Les épices confectionnées derrière le Forum des marchés d'Adjamé, ainsi que tout ce qui est poudre d'aliments vendus dans les différents commerces, sont de véritables dangers pour la santé des consommateurs. Non seulement le site réservé à l'exercice de cette activité est très insalubre, et donc un problème d'hygiène qui se pose, mais, au-delà, il y a des mélanges pas très commodes qui sont faits pour produire les épices. Plutôt que de passer collecter les taxes auprès de ces acteurs, il serait bon d'envisager des séances de sensibilisation à leur endroit.

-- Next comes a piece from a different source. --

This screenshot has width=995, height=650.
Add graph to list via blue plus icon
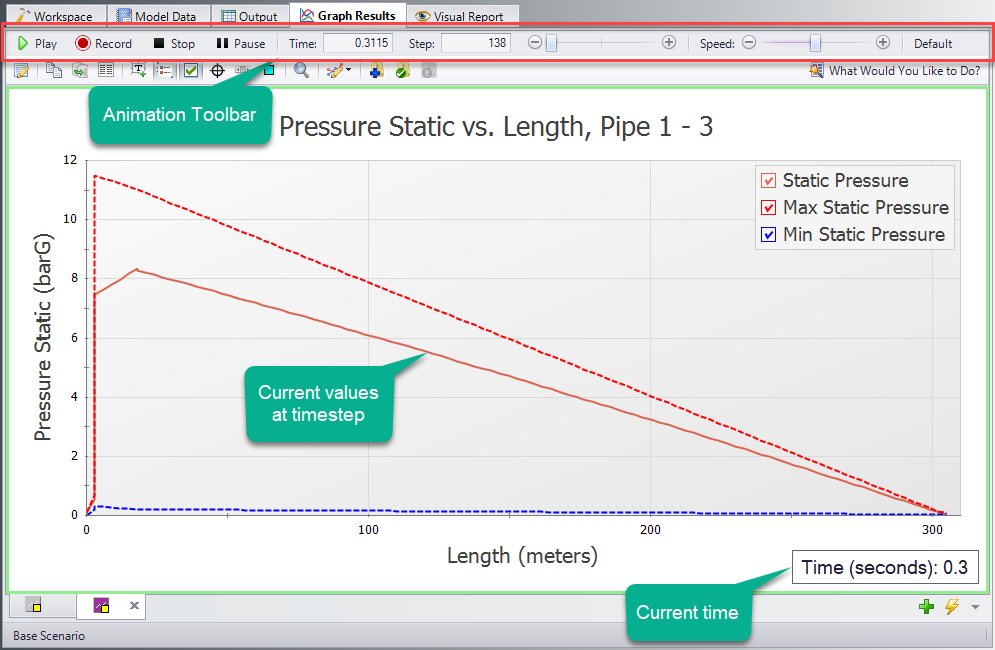point(377,70)
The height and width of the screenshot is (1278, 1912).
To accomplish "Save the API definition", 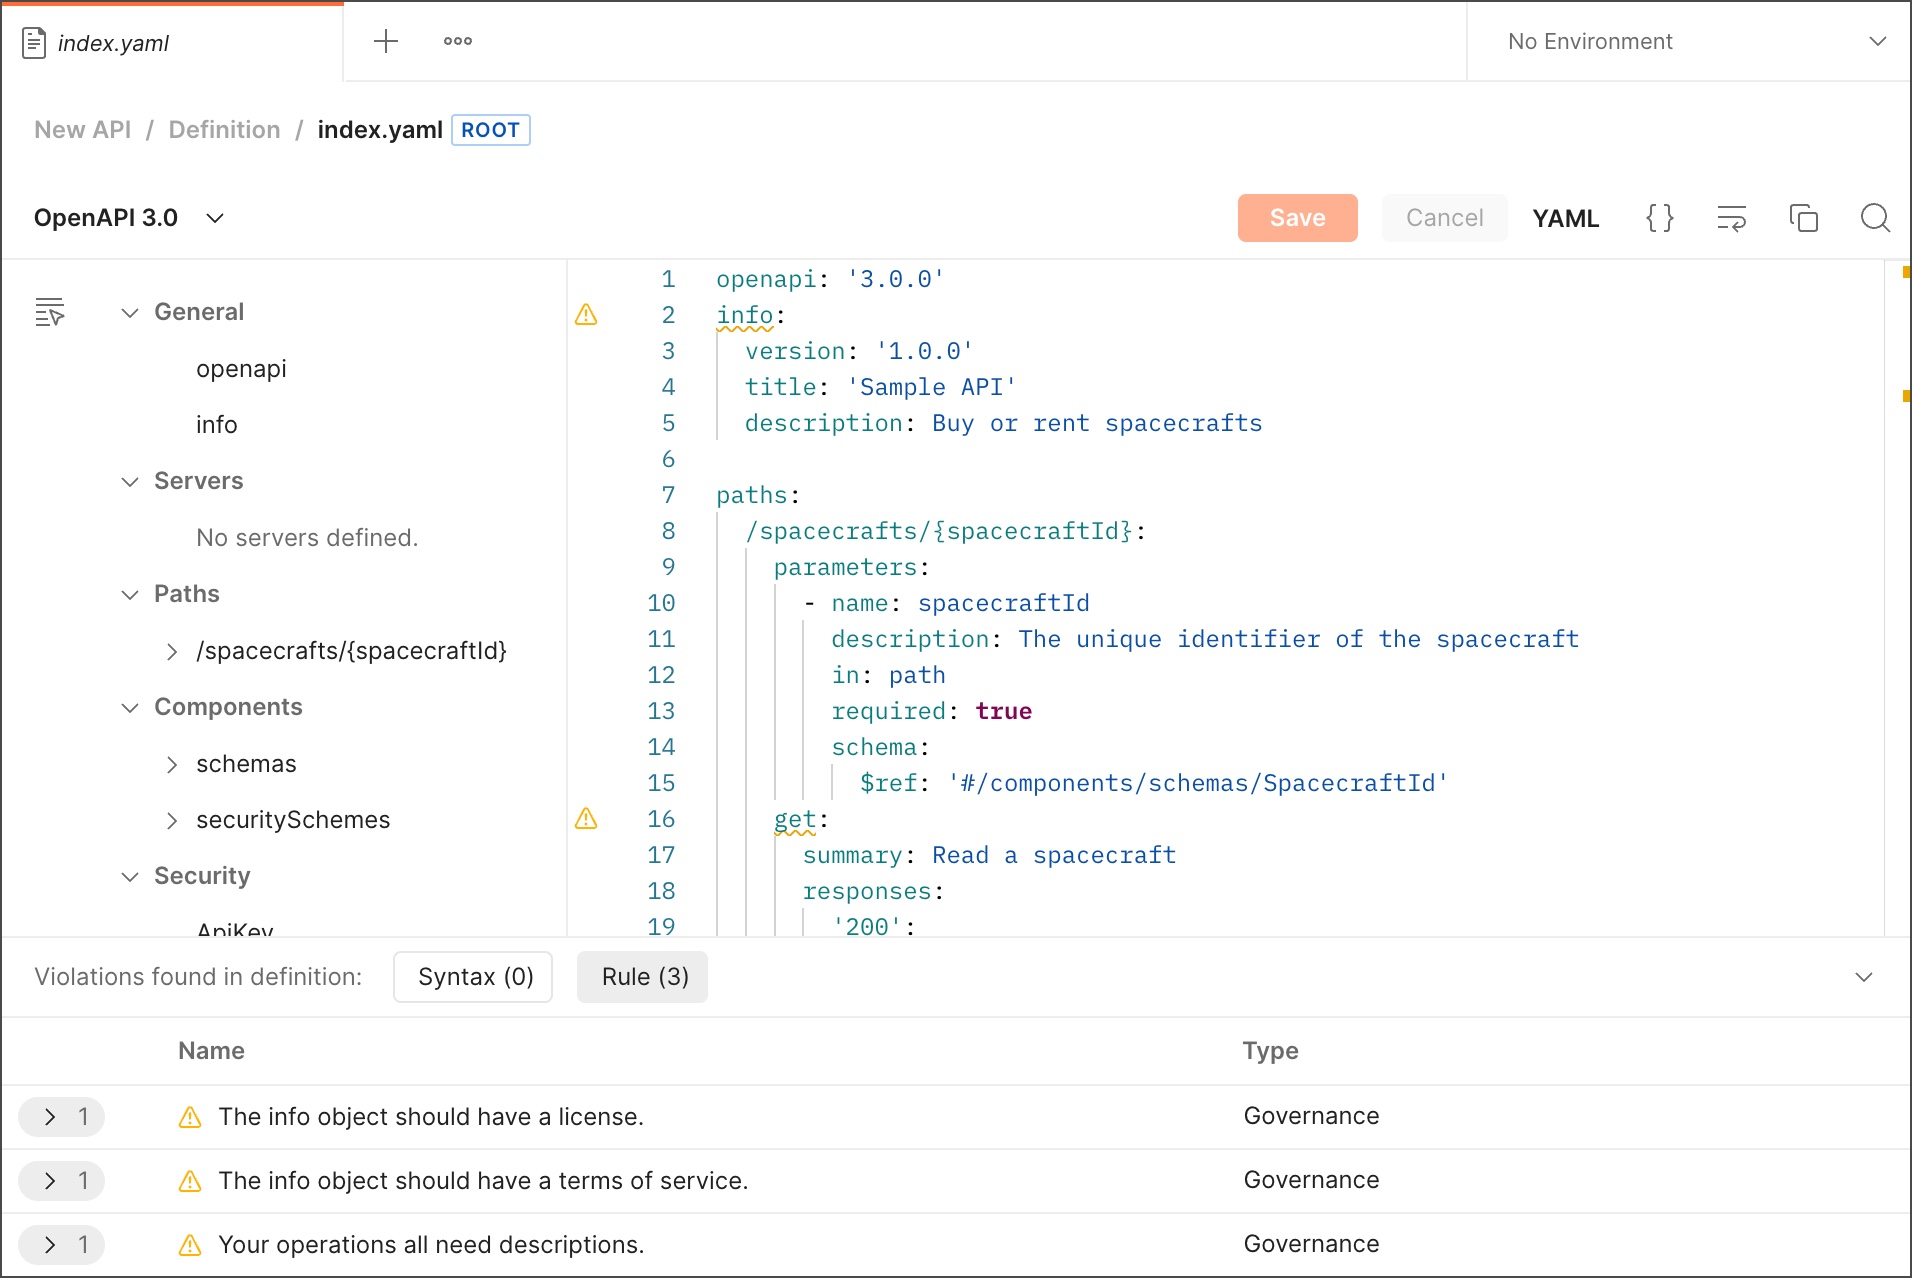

Le directeur général de la Fédération nationale des acteurs de commerce de Côte d'Ivoire (Fenacci), Soumahoro Karim, déplore le fait que cette activité se passe, « malheureusement, au vu et au su de tous. Mieux, c'est la vie des consommateurs, et donc nous-mêmes aussi, qu'ils mettent en danger. C'est là aussi que les structures de consommateurs doivent jouer leurs rôles », indexe-t-il. La Fenacci, a-t-il rappelé, a pour mission la défense des intérêts moraux, économiques et financiers des commerçants. Il s'agit aussi de les assister dans l'exercice de leurs activités.

Le cri du cœur des artisans

Les artisans, singulièrement les tailleurs exerçant dans le dos du Forum des marchés d'Adjamé, ne décolèrent pas face à ce qu'ils qualifient de concurrence déloyale que leur livreraient les vendeurs de friperie. Pour ne pas assister impuissant à une mort certaine de leurs activités, ils appellent le nouveau ministre de l'Artisanat, Sidiki Konaté, au secours. Ce qu'ils proposent, c'est de mettre des taxes sur tous les conteneurs de friperie qui rentrent en Côte d'Ivoire. Lesquelles taxes, disent-ils, serviront à créer des fonds de garantie pour le secteur de l'artisanat, en vue d'assurer la formation des artisans et le financement de leurs projets.